**DATA EXCERPTS**
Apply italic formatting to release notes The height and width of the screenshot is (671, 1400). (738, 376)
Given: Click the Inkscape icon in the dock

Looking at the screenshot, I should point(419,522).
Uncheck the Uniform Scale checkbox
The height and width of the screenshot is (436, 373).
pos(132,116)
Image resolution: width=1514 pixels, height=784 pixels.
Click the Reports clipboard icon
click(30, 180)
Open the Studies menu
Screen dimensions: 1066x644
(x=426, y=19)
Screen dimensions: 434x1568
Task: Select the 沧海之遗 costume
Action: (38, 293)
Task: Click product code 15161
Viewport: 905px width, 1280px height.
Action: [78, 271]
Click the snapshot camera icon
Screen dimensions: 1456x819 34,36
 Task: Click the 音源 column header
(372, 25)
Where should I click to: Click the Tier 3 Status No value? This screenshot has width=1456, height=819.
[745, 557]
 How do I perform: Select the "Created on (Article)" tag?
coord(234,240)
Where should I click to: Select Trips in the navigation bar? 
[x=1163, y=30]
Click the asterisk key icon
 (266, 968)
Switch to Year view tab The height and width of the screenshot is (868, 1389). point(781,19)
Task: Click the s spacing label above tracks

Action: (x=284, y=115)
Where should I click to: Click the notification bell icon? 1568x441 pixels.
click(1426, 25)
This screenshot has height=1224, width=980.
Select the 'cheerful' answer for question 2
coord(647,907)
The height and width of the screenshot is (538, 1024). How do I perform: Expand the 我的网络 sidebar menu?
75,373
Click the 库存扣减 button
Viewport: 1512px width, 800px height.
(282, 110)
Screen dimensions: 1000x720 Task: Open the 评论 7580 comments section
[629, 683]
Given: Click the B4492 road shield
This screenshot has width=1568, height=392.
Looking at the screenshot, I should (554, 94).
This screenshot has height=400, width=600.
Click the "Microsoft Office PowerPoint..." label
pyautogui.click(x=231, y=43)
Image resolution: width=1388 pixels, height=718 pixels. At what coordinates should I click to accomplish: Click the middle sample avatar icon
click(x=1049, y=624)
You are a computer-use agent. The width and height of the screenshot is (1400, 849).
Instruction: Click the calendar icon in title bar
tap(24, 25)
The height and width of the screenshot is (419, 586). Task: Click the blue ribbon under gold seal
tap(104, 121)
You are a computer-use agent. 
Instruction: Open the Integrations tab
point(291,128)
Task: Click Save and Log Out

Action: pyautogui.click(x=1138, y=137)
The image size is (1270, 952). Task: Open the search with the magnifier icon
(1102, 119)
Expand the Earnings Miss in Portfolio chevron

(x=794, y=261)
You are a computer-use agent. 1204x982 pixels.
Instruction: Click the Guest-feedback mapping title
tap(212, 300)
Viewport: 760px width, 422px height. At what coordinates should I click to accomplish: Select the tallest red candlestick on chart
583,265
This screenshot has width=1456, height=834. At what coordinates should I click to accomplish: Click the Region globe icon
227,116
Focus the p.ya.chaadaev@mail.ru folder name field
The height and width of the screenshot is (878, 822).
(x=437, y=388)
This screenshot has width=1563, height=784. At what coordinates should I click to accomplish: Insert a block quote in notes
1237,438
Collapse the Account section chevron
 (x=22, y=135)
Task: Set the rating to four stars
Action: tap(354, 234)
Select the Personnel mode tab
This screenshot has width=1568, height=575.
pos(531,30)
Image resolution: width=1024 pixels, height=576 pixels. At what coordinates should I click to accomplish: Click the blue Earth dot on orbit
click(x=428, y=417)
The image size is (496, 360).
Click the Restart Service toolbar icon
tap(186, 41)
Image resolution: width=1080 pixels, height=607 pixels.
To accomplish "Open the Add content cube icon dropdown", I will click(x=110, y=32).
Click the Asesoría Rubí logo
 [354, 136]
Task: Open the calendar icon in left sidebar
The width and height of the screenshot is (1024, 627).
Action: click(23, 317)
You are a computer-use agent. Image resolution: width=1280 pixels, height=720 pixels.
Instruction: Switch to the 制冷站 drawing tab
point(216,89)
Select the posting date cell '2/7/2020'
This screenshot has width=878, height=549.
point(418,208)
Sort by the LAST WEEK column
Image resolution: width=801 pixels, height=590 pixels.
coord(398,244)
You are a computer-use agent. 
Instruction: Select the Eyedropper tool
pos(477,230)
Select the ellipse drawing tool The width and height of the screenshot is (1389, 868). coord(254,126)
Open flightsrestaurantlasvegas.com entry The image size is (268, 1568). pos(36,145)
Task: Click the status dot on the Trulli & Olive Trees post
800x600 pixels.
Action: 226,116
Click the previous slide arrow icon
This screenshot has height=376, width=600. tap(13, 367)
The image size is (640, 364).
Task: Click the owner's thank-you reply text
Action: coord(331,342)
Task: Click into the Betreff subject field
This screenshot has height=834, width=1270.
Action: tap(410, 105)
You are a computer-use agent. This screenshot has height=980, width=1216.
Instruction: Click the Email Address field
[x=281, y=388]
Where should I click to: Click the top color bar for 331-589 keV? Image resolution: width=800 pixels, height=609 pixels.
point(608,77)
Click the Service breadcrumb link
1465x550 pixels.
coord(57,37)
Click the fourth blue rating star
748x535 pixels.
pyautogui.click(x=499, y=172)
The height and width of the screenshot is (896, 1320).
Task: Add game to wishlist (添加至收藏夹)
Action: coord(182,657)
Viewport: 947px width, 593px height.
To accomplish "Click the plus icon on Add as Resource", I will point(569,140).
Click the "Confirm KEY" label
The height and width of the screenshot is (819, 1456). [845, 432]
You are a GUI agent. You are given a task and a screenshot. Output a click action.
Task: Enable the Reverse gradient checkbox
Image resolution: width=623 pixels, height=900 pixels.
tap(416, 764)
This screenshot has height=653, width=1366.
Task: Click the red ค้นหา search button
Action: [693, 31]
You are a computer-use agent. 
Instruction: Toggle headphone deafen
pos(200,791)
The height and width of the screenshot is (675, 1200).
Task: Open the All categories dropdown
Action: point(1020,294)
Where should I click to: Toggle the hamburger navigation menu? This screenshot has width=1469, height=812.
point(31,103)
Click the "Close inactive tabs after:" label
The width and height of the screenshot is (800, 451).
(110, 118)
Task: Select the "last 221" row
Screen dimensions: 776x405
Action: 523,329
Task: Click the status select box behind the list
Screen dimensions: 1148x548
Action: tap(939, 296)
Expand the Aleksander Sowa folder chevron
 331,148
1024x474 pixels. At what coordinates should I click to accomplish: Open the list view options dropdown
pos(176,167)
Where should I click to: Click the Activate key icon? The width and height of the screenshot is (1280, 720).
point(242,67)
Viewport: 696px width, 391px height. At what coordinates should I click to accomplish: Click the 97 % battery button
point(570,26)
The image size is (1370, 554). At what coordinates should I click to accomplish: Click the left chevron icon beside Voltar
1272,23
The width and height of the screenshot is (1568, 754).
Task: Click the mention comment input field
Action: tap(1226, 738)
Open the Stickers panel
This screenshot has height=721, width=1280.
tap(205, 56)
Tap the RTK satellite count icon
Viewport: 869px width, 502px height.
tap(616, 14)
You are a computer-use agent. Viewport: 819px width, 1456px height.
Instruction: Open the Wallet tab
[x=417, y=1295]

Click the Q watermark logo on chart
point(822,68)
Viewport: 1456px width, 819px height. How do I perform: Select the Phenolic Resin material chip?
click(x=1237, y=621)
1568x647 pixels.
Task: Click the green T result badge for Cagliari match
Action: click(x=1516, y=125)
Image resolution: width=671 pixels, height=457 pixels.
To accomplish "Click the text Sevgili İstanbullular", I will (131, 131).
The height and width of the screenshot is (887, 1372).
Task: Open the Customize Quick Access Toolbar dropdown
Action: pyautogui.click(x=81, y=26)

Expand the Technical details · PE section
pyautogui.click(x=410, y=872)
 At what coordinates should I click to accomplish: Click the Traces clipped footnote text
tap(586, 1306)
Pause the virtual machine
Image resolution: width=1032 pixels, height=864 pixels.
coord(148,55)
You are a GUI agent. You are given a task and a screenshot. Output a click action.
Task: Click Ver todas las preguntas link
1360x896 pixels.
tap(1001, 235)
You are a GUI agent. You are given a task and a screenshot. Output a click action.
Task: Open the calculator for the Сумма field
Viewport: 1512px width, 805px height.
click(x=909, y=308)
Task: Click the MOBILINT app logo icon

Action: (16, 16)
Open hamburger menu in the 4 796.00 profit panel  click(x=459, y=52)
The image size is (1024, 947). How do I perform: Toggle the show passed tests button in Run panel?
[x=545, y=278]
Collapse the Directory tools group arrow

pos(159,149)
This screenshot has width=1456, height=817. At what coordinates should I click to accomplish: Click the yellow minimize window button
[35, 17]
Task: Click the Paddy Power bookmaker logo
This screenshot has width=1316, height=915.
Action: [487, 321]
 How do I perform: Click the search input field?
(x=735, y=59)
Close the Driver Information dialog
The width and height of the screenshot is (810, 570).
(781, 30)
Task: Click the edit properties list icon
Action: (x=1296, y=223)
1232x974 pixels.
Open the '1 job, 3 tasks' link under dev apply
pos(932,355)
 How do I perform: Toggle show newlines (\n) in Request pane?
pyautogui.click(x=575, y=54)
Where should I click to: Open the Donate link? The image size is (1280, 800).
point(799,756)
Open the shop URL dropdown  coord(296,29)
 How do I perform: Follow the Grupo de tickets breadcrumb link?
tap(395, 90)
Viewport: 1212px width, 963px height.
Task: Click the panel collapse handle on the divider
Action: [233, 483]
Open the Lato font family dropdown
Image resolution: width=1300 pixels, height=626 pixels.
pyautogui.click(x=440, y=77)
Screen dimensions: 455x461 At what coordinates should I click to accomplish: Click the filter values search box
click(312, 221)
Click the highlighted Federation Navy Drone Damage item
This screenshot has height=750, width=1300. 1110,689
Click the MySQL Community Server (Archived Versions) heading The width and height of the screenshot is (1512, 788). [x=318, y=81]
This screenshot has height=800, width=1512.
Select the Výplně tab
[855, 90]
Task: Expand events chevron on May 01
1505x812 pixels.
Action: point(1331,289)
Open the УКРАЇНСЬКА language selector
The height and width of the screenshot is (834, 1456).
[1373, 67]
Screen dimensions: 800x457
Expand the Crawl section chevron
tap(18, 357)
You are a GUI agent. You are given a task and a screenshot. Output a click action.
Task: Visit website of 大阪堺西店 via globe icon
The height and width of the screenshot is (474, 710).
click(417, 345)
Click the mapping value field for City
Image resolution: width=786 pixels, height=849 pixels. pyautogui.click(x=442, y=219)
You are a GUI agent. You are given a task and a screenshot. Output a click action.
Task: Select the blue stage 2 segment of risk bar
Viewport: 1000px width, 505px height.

**AIM**
Reproduce the entries that begin at the line containing "This screenshot has width=1563, height=784." and stop after the line containing "Action: click(23, 317)", substituting "schedule" for every occurrence of "calendar" and changing nothing else.

**TASK RESULT**
This screenshot has width=1563, height=784. At what coordinates should I click to accomplish: Insert a block quote in notes
1237,438
Collapse the Account section chevron
 (x=22, y=135)
Task: Set the rating to four stars
Action: tap(354, 234)
Select the Personnel mode tab
This screenshot has width=1568, height=575.
pos(531,30)
Image resolution: width=1024 pixels, height=576 pixels. At what coordinates should I click to accomplish: Click the blue Earth dot on orbit
click(x=428, y=417)
The image size is (496, 360).
Click the Restart Service toolbar icon
tap(186, 41)
Image resolution: width=1080 pixels, height=607 pixels.
To accomplish "Open the Add content cube icon dropdown", I will click(x=110, y=32).
Click the Asesoría Rubí logo
 [354, 136]
Task: Open the schedule icon in left sidebar
The width and height of the screenshot is (1024, 627).
Action: click(23, 317)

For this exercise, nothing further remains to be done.